[Saved data entries]
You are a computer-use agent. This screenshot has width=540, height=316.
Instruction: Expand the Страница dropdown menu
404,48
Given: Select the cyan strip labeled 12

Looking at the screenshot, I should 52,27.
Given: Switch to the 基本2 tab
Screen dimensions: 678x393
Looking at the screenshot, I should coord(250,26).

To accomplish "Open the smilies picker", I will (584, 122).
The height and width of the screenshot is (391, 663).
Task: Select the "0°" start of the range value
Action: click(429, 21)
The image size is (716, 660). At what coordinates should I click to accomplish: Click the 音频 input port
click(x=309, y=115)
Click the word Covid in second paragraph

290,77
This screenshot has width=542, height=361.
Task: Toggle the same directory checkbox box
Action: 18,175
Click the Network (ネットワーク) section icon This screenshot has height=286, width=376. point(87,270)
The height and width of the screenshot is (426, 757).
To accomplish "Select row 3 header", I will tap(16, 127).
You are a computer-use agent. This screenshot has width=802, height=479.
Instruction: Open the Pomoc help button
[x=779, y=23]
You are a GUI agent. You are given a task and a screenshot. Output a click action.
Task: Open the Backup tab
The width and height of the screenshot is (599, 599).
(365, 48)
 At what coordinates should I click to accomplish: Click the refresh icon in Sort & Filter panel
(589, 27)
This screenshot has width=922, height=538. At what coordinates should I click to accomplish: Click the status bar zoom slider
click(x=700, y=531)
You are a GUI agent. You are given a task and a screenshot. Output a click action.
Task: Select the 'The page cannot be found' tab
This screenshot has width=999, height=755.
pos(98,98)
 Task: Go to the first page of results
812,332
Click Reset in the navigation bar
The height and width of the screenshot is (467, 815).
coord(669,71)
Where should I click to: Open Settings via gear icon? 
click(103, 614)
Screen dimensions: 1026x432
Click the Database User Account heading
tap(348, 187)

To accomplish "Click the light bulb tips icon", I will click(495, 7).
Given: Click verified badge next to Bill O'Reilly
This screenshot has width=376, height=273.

> **About this task**
Repeat all the entries exactly as given.

> **Task answer**
You are a computer-use agent. This screenshot has width=540, height=316.
Instruction: Expand the Страница dropdown menu
404,48
Given: Select the cyan strip labeled 12

Looking at the screenshot, I should 52,27.
Given: Switch to the 基本2 tab
Screen dimensions: 678x393
Looking at the screenshot, I should coord(250,26).

To accomplish "Open the smilies picker", I will (584, 122).
The height and width of the screenshot is (391, 663).
Task: Select the "0°" start of the range value
Action: click(429, 21)
The image size is (716, 660). At what coordinates should I click to accomplish: Click the 音频 input port
click(x=309, y=115)
Click the word Covid in second paragraph

290,77
This screenshot has width=542, height=361.
Task: Toggle the same directory checkbox box
Action: 18,175
Click the Network (ネットワーク) section icon This screenshot has height=286, width=376. point(87,270)
The height and width of the screenshot is (426, 757).
To accomplish "Select row 3 header", I will tap(16, 127).
You are a computer-use agent. This screenshot has width=802, height=479.
Instruction: Open the Pomoc help button
[x=779, y=23]
You are a GUI agent. You are given a task and a screenshot. Output a click action.
Task: Open the Backup tab
The width and height of the screenshot is (599, 599).
(365, 48)
 At what coordinates should I click to accomplish: Click the refresh icon in Sort & Filter panel
(589, 27)
This screenshot has width=922, height=538. At what coordinates should I click to accomplish: Click the status bar zoom slider
click(x=700, y=531)
You are a GUI agent. You are given a task and a screenshot. Output a click action.
Task: Select the 'The page cannot be found' tab
This screenshot has width=999, height=755.
pos(98,98)
 Task: Go to the first page of results
812,332
Click Reset in the navigation bar
The height and width of the screenshot is (467, 815).
coord(669,71)
Where should I click to: Open Settings via gear icon? 
click(103, 614)
Screen dimensions: 1026x432
Click the Database User Account heading
tap(348, 187)

To accomplish "Click the light bulb tips icon", I will click(495, 7).
Given: Click verified badge next to Bill O'Reilly
This screenshot has width=376, height=273.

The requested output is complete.